> _Work item_
Look through the data and write out every line with the word "title" in it.

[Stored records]
BEGIN
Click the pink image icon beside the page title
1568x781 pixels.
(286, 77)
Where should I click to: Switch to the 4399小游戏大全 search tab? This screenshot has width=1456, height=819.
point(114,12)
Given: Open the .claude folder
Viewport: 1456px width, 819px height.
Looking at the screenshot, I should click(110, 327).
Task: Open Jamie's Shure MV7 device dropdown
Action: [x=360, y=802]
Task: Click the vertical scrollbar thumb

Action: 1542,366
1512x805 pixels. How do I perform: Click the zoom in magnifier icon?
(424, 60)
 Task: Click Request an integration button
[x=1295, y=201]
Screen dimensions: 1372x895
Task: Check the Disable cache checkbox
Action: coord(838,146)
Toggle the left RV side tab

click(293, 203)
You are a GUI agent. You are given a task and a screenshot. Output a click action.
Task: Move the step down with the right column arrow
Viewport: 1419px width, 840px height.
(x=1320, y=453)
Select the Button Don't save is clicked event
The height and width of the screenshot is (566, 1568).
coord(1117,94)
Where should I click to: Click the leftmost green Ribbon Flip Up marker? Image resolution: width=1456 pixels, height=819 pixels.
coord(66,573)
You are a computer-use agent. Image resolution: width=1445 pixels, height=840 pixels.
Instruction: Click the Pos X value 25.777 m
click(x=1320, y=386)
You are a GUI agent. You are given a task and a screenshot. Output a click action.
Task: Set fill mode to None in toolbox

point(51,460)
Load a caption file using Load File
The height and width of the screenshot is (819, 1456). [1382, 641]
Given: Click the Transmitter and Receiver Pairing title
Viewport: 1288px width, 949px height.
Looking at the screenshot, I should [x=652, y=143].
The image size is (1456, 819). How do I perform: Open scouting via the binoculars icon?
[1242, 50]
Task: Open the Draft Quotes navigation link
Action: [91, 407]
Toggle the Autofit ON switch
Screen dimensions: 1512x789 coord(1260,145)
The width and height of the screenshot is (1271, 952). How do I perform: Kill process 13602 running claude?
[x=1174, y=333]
END
> _Result_
Click the pink image icon beside the page title
Given: Click the Transmitter and Receiver Pairing title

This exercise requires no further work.